Re: [PATCH v1 2/2] dma-mapping-common: add DMA attribute - DMA_ATTR_IOMMU_BYPASS

From: Benjamin Serebrin <serebrin@google.com>
To: David Woodhouse <dwmw2@infradead.org>
Cc: Shamir Rabinovitch <shamir.rabinovitch@oracle.com>,
	David Miller <davem@davemloft.net>,
	Joerg Roedel <jroedel@suse.de>,
	benh@kernel.crashing.org, Arnd Bergmann <arnd@arndb.de>,
	Jonathan Corbet <corbet@lwn.net>,
	linux-doc@vger.kernel.org, linux-arch@vger.kernel.org,
	luto@kernel.org, borntraeger@de.ibm.com,
	cornelia.huck@de.ibm.com, sebott@linux.vnet.ibm.com,
	Paolo Bonzini <pbonzini@redhat.com>,
	hch@lst.de, kvm@vger.kernel.org, schwidefsky@de.ibm.com,
	linux-s390@vger.kernel.org
Subject: Re: [PATCH v1 2/2] dma-mapping-common: add DMA attribute - DMA_ATTR_IOMMU_BYPASS
Date: Mon, 16 Nov 2015 10:42:23 -0800	[thread overview]
Message-ID: <CAN+hb0XLpQs9UiuWkzU=xBT_Tpfntd+XGCLYQDagwsY+HeN-kw@mail.gmail.com> (raw)
In-Reply-To: <CAN+hb0UWpfcS5DvgMxNjY-5JOztw2mO1r2FJAW17fn974mhxPA@mail.gmail.com>

On Mon, Nov 16, 2015 at 12:42 AM, David Woodhouse <dwmw2@infradead.org> wrote:
>
> On Sun, 2015-11-15 at 22:54 -0800, Benjamin Serebrin wrote:
> > We looked into Intel IOMMU performance a while ago and learned a few
> > useful things.  We generally did a parallel 200 thread TCP_RR test,
> > as this churns through mappings quickly and uses all available cores.
> >
> > First, the main bottleneck was software performance[1].
>
> For the Intel IOMMU, *all* we need to do is put a PTE in place. For
> real hardware (i.e not an IOMMU emulated by qemu for a VM), we don't
> need to do an IOTLB flush. It's a single 64-bit write of the PTE.
>
> All else is software overhead.
>

Agreed!

>
> (I'm deliberately ignoring the stupid chipsets where DMA page tables
> aren't cache coherent and we need a clflush too. They make me too sad.)
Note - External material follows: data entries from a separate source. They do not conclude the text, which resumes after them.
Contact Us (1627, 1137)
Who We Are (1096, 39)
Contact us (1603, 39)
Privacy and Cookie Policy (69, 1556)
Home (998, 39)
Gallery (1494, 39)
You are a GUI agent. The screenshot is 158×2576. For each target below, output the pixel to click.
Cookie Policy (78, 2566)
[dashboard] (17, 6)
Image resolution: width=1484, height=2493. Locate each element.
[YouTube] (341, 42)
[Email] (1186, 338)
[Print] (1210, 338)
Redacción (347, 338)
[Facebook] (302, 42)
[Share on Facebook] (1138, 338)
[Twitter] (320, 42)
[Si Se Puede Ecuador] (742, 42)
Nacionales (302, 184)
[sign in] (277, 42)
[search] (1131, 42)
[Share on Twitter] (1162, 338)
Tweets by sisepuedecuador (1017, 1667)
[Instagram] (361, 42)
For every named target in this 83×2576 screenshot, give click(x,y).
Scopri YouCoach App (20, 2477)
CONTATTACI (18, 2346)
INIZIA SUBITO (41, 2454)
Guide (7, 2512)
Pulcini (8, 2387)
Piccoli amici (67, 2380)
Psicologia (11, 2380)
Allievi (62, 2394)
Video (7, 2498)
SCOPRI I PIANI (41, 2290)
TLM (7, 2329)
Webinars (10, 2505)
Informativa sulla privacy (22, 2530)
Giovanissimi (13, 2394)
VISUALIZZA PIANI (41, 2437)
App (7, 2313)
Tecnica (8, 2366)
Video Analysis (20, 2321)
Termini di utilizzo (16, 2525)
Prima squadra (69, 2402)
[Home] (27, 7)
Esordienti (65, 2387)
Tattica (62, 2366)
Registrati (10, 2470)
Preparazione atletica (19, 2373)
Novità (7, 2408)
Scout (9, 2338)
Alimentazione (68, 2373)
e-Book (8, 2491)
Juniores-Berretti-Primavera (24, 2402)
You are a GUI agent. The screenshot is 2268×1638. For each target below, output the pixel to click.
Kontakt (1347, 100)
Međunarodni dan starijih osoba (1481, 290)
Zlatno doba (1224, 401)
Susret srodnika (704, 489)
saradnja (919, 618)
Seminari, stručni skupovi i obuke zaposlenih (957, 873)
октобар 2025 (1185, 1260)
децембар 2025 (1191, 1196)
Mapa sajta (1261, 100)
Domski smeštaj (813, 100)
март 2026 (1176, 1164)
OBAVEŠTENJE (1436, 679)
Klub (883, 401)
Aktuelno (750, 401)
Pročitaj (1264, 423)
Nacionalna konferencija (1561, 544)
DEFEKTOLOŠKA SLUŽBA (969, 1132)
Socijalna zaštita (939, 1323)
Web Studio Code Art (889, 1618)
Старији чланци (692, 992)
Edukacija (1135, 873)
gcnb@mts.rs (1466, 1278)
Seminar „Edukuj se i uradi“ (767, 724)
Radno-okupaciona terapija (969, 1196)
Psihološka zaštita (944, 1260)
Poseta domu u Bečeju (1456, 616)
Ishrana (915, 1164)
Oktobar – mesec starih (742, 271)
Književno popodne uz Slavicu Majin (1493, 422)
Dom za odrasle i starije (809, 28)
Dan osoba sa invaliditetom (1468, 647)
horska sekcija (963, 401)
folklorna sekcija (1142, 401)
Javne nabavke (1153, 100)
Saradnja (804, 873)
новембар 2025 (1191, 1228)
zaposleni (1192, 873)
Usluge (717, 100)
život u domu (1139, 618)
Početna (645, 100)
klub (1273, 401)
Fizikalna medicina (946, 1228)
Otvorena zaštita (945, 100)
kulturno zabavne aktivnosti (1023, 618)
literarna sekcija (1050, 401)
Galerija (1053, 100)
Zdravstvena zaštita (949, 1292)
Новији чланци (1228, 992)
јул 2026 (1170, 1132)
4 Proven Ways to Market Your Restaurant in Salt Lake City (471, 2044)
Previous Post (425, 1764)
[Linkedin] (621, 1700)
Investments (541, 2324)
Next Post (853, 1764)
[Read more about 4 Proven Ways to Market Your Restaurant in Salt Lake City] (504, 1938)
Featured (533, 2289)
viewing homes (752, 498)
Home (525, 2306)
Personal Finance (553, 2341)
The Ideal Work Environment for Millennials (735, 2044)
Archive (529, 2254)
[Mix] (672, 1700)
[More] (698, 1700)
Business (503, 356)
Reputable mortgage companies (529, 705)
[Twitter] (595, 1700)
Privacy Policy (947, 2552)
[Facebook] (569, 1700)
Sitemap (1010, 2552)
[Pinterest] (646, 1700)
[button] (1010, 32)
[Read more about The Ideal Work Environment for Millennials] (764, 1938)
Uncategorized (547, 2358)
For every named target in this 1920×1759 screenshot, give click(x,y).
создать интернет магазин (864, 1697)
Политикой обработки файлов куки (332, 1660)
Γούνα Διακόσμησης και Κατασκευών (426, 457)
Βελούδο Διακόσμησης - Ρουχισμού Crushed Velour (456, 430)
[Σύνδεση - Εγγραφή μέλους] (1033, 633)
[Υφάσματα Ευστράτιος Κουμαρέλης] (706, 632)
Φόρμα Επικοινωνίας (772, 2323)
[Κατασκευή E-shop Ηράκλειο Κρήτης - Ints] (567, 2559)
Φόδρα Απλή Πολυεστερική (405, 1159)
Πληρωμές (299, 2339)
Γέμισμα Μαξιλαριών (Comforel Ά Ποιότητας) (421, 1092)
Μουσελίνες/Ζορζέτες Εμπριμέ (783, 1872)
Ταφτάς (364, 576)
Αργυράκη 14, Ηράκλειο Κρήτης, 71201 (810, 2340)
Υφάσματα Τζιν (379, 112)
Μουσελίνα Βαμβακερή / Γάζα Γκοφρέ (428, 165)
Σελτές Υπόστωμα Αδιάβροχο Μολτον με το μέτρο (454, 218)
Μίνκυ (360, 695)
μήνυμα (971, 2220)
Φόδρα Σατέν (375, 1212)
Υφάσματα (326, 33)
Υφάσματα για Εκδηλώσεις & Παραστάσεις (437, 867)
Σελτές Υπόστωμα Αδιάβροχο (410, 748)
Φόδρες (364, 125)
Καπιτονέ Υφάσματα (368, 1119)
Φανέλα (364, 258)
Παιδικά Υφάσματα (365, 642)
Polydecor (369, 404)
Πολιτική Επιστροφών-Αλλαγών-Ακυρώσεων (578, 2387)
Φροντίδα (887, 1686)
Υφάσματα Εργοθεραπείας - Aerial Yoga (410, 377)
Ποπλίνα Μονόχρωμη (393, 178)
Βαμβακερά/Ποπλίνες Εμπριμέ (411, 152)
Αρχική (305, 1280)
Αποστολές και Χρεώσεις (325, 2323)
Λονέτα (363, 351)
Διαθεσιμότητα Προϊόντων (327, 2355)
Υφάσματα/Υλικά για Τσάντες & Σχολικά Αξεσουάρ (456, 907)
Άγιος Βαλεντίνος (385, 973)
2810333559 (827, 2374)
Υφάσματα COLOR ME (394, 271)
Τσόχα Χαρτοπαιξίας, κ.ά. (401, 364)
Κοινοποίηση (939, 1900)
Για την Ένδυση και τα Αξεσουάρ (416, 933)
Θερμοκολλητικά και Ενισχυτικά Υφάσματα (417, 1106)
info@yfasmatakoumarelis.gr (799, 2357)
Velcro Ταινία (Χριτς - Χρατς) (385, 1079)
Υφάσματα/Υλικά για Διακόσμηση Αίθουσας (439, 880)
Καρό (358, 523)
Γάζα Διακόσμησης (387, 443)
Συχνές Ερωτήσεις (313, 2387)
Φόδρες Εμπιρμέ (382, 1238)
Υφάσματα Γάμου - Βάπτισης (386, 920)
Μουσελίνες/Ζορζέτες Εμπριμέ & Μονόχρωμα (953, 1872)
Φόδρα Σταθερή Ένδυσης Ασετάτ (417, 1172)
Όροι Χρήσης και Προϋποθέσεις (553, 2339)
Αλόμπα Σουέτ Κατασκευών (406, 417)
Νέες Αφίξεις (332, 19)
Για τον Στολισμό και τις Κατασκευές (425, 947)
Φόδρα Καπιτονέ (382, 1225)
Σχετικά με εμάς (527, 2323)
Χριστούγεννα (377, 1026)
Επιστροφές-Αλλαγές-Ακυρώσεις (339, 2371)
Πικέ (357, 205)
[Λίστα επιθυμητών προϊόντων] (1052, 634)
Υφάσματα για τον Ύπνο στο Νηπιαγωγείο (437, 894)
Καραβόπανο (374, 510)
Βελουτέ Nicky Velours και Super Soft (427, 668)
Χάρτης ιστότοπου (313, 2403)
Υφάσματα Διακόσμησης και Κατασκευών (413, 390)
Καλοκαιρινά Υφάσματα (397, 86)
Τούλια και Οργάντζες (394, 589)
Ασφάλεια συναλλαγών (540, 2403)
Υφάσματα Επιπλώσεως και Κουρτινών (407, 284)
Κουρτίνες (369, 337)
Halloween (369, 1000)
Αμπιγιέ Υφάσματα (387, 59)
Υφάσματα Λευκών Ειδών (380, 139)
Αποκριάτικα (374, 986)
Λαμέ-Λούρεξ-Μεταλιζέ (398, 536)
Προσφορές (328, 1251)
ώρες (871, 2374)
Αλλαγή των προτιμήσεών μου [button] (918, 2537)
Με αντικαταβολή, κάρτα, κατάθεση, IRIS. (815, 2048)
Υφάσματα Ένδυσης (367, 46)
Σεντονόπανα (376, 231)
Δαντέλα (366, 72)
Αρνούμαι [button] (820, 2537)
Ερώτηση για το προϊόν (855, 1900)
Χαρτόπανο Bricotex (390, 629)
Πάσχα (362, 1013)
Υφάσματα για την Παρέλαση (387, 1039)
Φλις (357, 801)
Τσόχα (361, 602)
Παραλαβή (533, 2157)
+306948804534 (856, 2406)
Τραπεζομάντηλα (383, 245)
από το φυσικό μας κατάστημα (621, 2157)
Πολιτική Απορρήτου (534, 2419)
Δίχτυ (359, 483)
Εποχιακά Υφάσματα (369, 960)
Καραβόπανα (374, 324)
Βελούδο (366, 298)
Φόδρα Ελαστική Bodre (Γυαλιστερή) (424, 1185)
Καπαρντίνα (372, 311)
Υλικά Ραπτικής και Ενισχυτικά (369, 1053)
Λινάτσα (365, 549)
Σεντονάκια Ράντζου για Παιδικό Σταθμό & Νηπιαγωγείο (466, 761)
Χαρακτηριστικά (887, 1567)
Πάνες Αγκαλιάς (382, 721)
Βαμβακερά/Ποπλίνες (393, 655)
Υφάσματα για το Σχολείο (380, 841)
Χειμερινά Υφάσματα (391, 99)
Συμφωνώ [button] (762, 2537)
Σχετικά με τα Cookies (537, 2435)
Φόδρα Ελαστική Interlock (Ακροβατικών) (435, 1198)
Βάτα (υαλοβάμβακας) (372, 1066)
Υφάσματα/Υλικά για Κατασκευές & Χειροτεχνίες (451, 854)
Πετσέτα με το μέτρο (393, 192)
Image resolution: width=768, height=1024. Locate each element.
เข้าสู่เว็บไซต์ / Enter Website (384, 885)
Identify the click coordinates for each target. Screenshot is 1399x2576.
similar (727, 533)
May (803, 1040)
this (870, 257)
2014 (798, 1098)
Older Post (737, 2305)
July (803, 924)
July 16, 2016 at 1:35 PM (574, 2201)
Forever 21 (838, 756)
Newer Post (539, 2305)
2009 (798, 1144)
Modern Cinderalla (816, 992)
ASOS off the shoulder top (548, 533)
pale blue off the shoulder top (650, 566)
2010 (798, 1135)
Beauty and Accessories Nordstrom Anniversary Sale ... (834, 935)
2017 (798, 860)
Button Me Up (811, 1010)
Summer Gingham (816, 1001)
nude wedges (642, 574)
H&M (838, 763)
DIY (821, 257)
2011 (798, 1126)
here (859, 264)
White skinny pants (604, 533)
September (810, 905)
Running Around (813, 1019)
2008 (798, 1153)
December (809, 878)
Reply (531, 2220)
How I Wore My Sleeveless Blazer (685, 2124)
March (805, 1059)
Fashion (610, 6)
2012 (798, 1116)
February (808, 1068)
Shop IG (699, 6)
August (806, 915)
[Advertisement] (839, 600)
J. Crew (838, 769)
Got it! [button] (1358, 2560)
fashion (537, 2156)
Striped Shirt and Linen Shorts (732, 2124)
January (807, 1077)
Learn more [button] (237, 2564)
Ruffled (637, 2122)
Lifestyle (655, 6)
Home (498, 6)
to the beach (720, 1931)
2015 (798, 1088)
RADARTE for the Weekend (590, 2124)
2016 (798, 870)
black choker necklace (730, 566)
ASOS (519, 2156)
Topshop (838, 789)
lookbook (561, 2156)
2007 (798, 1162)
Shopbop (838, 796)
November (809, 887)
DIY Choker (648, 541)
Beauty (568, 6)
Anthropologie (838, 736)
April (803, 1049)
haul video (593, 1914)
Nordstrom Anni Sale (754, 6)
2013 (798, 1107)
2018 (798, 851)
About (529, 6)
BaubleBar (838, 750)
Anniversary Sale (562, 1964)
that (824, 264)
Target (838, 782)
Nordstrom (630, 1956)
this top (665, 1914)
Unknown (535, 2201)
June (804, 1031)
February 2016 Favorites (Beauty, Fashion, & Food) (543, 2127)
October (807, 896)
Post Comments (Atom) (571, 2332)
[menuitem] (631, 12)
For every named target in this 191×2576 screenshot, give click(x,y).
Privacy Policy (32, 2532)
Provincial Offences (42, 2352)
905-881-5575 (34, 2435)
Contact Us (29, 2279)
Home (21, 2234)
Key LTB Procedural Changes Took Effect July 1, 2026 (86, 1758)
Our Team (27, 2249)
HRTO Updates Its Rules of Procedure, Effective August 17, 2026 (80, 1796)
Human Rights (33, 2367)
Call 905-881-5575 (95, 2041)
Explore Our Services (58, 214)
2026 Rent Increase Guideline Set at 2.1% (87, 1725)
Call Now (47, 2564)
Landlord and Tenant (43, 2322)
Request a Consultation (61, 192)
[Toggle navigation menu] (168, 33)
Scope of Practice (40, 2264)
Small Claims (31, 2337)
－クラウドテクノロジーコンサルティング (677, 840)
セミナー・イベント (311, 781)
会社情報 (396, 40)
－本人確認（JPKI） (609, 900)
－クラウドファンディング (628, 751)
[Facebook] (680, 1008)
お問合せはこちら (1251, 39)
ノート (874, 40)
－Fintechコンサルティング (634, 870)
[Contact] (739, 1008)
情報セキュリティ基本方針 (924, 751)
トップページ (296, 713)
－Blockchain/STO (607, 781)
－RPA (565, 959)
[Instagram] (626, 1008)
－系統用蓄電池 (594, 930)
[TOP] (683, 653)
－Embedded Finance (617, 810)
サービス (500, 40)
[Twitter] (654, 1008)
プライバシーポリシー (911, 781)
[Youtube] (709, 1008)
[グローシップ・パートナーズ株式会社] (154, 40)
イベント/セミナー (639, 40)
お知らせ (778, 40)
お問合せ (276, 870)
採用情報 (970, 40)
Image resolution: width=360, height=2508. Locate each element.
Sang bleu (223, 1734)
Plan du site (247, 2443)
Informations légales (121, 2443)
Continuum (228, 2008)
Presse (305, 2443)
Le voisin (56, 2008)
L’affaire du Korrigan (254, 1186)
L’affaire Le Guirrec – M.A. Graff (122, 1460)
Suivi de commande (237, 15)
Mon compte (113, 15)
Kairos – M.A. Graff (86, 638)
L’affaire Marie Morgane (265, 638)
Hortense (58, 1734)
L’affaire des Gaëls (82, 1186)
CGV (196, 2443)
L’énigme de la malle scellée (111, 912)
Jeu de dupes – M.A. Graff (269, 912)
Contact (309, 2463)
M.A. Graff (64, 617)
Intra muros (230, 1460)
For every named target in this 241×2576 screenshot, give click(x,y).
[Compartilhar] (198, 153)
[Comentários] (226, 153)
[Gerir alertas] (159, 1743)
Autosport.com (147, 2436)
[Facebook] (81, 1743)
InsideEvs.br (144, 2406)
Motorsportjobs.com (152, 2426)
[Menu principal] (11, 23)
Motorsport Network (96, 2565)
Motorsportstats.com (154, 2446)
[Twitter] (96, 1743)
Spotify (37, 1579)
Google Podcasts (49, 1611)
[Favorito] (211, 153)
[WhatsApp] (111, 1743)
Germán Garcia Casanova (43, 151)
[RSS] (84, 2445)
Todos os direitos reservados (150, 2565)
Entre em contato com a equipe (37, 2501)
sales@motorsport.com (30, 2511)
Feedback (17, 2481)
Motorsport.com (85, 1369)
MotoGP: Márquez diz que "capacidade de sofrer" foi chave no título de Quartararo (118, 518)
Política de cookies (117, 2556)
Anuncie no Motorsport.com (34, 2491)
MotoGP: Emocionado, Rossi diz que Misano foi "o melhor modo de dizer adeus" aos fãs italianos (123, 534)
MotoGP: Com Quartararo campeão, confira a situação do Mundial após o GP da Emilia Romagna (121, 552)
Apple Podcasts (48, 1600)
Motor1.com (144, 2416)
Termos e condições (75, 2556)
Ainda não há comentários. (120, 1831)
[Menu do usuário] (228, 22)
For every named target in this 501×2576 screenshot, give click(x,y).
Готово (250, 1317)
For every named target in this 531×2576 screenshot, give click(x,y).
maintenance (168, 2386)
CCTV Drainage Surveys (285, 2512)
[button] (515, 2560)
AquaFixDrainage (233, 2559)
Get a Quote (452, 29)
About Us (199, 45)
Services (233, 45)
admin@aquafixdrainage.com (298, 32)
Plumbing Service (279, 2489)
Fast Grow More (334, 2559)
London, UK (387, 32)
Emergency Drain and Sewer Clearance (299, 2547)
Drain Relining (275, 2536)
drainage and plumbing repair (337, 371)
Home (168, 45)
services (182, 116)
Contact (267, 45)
How much does Linux need to care about such chipsets?  Can we argue
that they get very sad performance and so be it?

>
>
>
> >   This study preceded the recent patch to break the locks into pools
> > ("Break up monolithic iommu table/lock into finer graularity pools
> > and lock").  There were several points of lock contention:
> > - the RB tree ...
> > - the RB tree ...
> > - the RB tree ...
> >
> > Omer's paper (https://www.usenix.org/system/files/conference/atc15/at
> > c15-paper-peleg.pdf) has some promising approaches.  The magazine
> > avoids the RB tree issue.
>
> I'm thinking of ditching the RB tree altogether and switching to the
> allocator in lib/iommu-common.c (and thus getting the benefit of the
> finer granularity pools).

Sounds promising!  Is 4 parallel arenas enough?  We'll try to play
with that here.
I think lazy_flush leaves dangling references.

>
>
> > I'm interested in seeing if the dynamic 1:1 with a mostly-lock-free
> > page table cleanup algorithm could do well.
>
> When you say 'dynamic 1:1 mapping', is that the same thing that's been
> suggested elsewhere — avoiding the IOVA allocator completely by using a
> virtual address which *matches* the physical address, if that virtual
> address is available?

Yes.  We munge in 2 upper address bits in the IOVA to encode read and
write permissions as well.

>
> Simply cmpxchg on the PTE itself, and if it was
> already set *then* we fall back to the allocator, obviously configured
> to allocate from a range *higher* than the available physical memory.
>
> Jörg has been looking at this too, and was even trying to find space in
> the PTE for a use count so a given page could be in more than one
> mapping before we call back to the IOVA allocator.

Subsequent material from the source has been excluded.